Property Owners next argue that the trial court artificially restricted the scope of its evidentiary inquiry to the non-production of a written lease and the fact that the property was not currently licensed as a rental property and, thus, capriciously disregarded McMichael's testimony. The City responds that the trial court did not limit the scope of its inquiry or ignore McMichael's testimony. The trial court did note that the property was not currently licensed as a rental property and that McMichael refused to produce a lease. However, the trial court also specifically addressed McMichael's refusal to allow City inspectors to enter the property; McMichael's identification of the alleged occupant only as "Agent Josh;" McMichael's claim that Agent Josh is his nickname for Moyer; McMichael's vague testimony regarding maintenance work performed by Moyer; McMichael's claims that Moyer was preventing him from accessing the property; and Moyer's refusal to swear to testify truthfully at trial.

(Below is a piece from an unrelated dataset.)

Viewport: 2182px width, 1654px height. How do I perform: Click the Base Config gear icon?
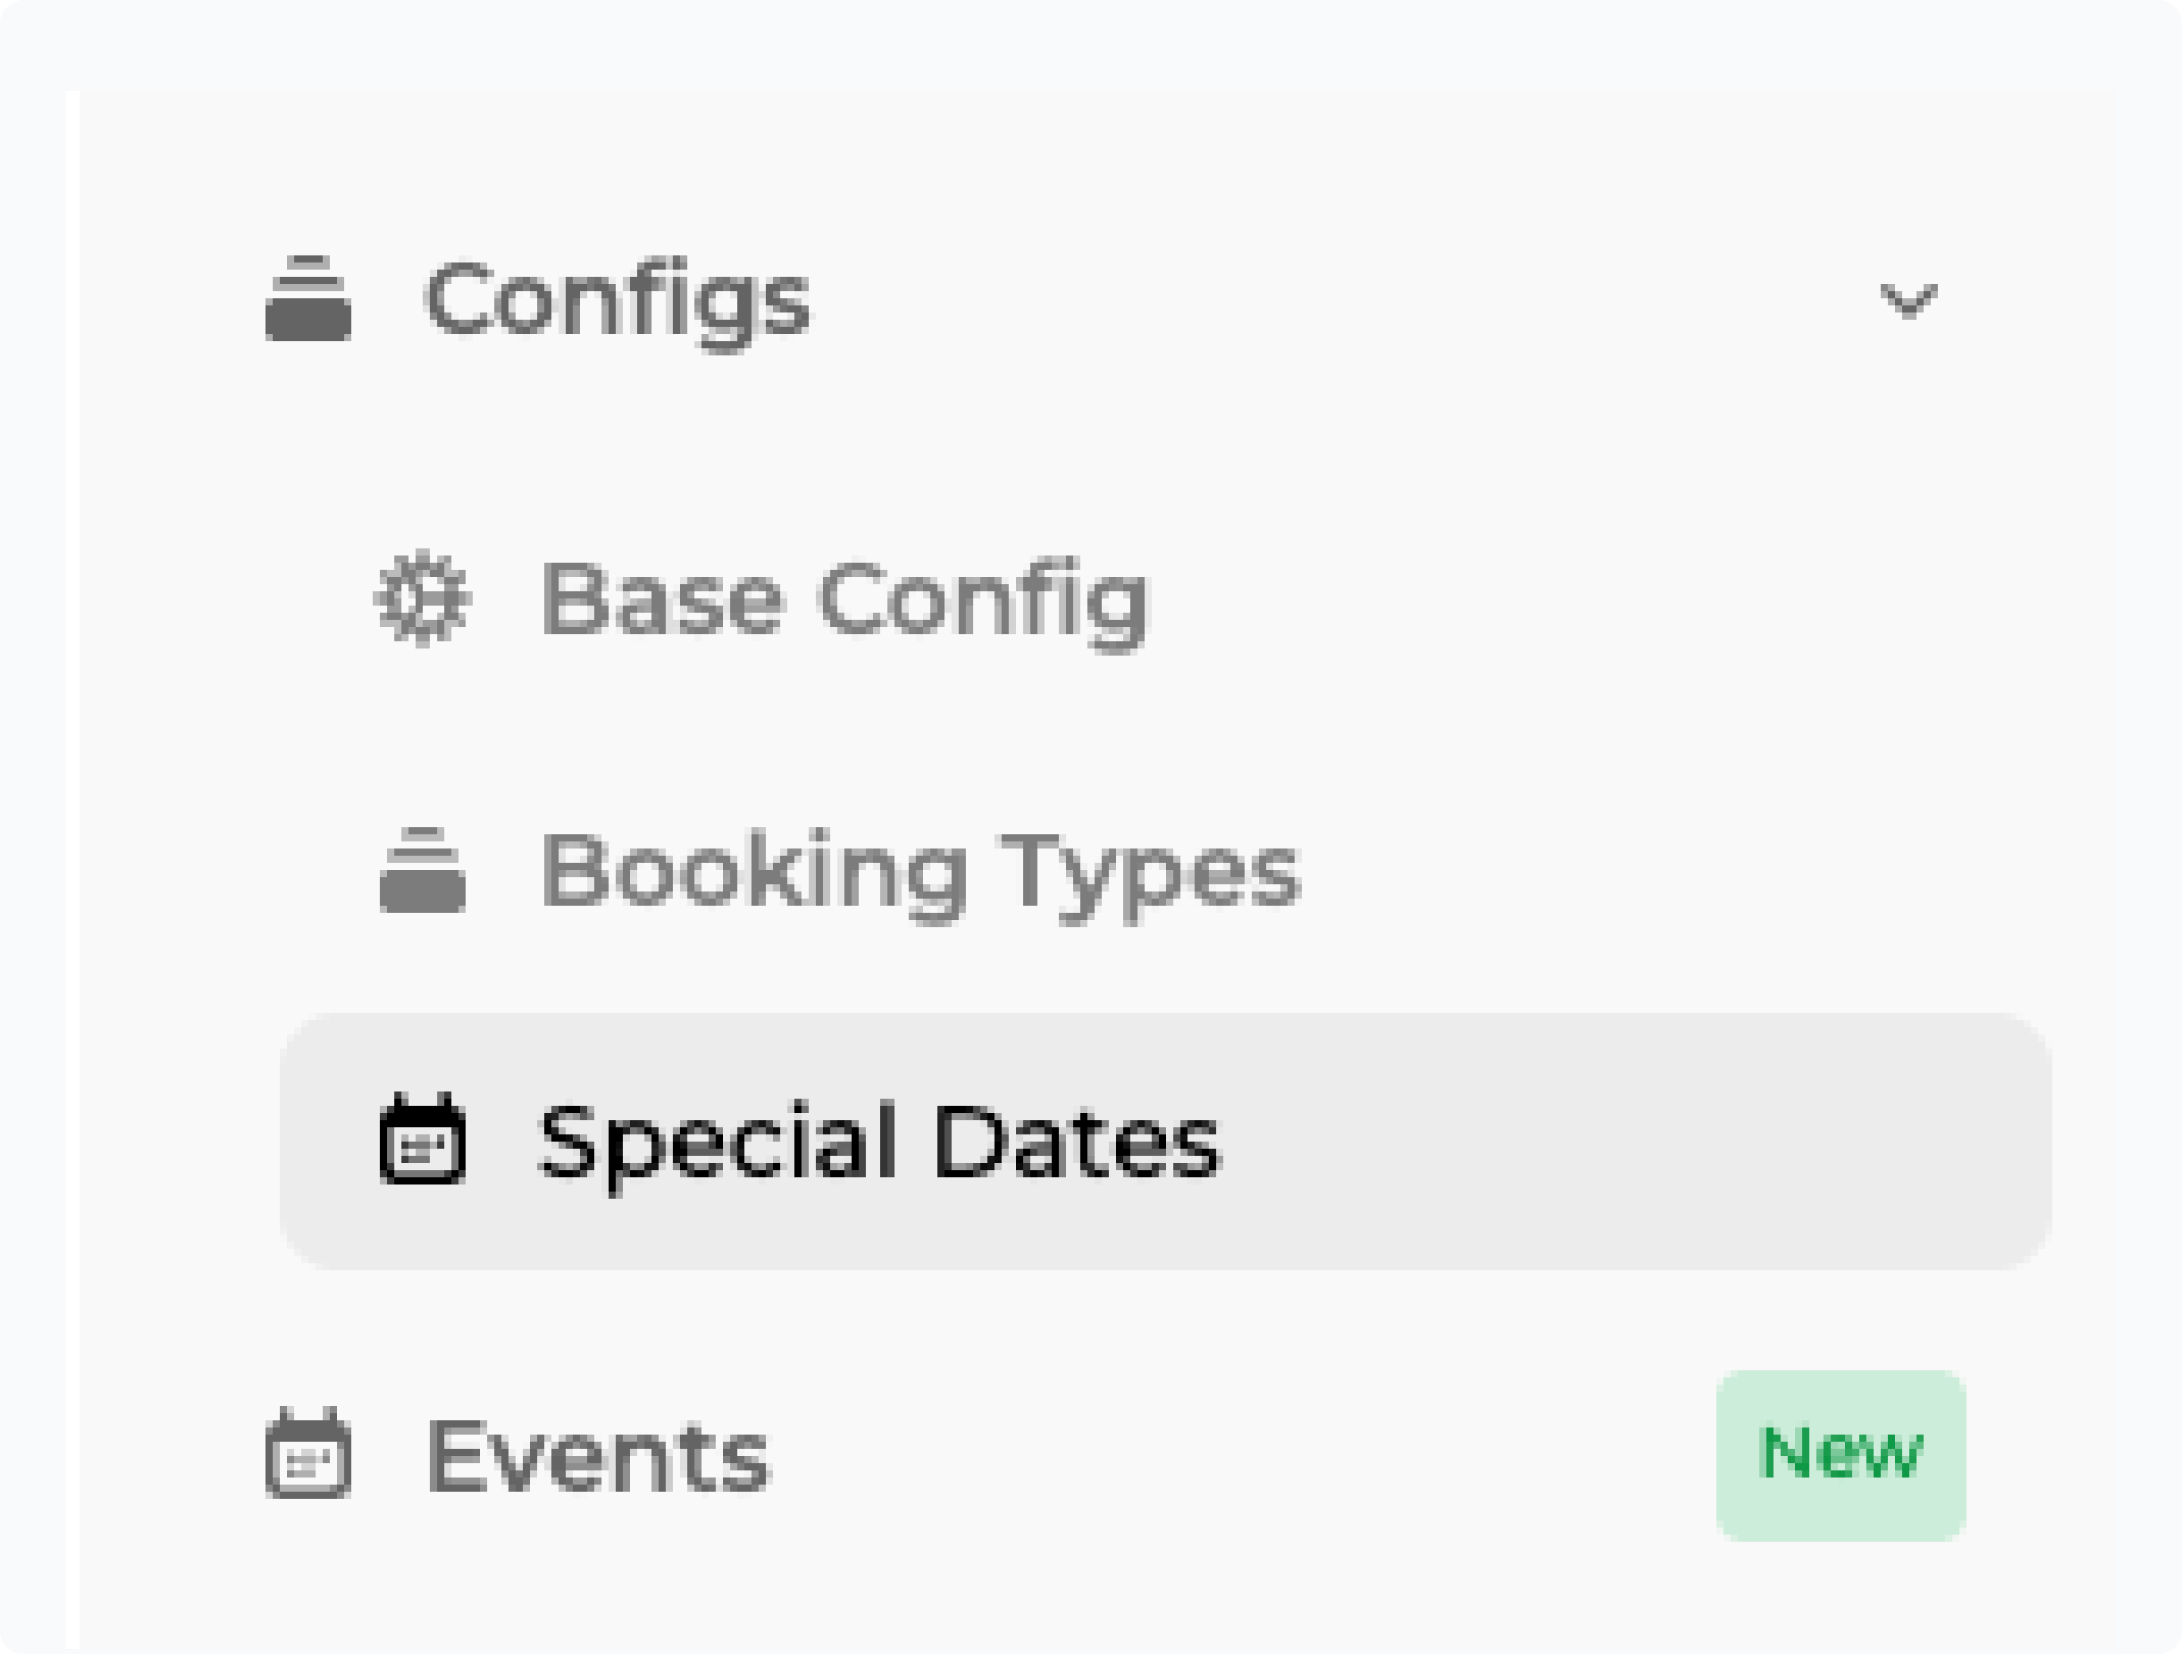tap(422, 598)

In short, the trial court did not unduly restrict the scope of its evidentiary inquiry or capriciously disregard evidence. The trial court considered and addressed all the evidence of record in reaching its conclusion.[9] That the trial court accorded greater weight to the City's evidence was within its discretion and outside the scope of this Court's appellate review.

For all of these reasons, the order of the trial court is affirmed.


AND NOW, this 2nd day of August, 2013, the order of the Court of Common Pleas of Lancaster County dated August 2, 2012, in the above-captioned matter is hereby AFFIRMED.